In truth, Sia’s show was a watershed for large venue performances, a benchmark in ‘how to’ when it comes to dazzling festival audiences. Hidden behind her iconic window-curtain of a two-toned wig with oversized bow, Sia stood unobtrusively stage right while her leotard clad alter-ego - played by a top ranking modern dancer – in the company of several brilliant mimes, articulated her vision in a highly entertaining cross between installation art, performance art and modern dance choreography à la Ryan Heffington.
Relying on large screens, laser lighting and smart stage sets and costumes, Sia reconciled the world of pop music with something that would otherwise have felt as remote as Matthew Barney’s Cremaster Cycle. Singing Cheap Thrills(presently #1 on Billboard Hot 100) along with classics like Breathe Me, Sia’s multi-layered performance is a keen reminder of why she is the mastermind behind songs for Beyonce, Katy Perry, Britney Spears, Christine Aguilera,Jessie J, Will Young, Kelly Clarkson, Kate Pierson, Kylie Minogue, Gwen Stefani, Shakira, Neon Hitch, and, among many others, of course, Rihanna.
So whether or not you acknowledge her as one of the most innovative forces in pop today, it is more than likely that Sia is already the hidden voice behind one of your favorite hits. As a festival that prides itself in being a cross between Art and Music, Sziget did well by being the first to host Sia’s formidable fusion of a show – a paradigm shift as acts go – one that will leave audiences world-over in awe.
As for the ‘Shooting star I see, the vision of ecstasy,’ part of the Diamonds song, well, that glitz-blitz of a title still belongs to Rihanna. After a characteristic late start, she made good on expectation, delivering a glam-slam of a performance with just enough ‘flirt and dirt’ to keep her audience revved.

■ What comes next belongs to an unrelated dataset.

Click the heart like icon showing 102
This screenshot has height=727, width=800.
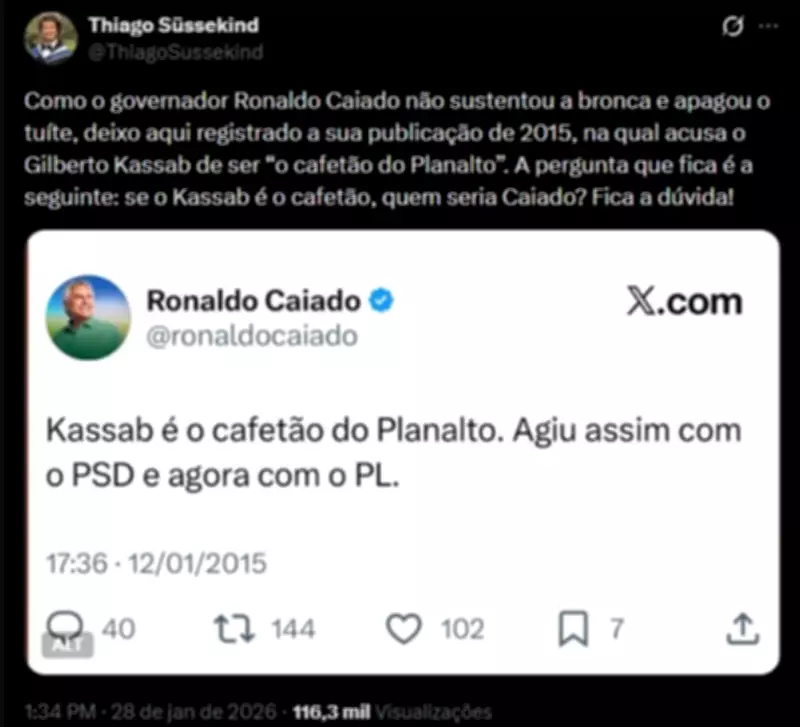pyautogui.click(x=404, y=629)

Though the heartfelt evening of sultry song, steamy dance, and touching asides came with few surprises, she managed to keep the momentum going strong till the end.
FROM BROODING TO AMUSING TO MUSING
If there is such as a thing as antidote to hosting Sigur Ros - the ethereal slowburners whose swirling mass of architectural sounds flow endlessly between the icy sheets of static melodies while Jonsi Birgisson’s frail but gravity-defying falsetto hovers plaintively across a cacophonic swell of complex chords – it is the operatic circus-like push-it-beyond-the-limit melodramatics of Muse. Muse is a band forever attempting to recreate the big bang, going from zero to hero, from supernovae to black hole in a matter of incalculable decibels. With all the subtlety of Queen on steroids, Muse is a band made for a massive audience. As for the visuals, the show came off like a puppeteer’s digital nightmare with godlike electro-magnetic hands moving the band to play, sing and finally recoil. Like deities of yore, Muse relies on bolts of lightning and thunder. They are in their element when covered in mounds of riffs and heaps of reverbs.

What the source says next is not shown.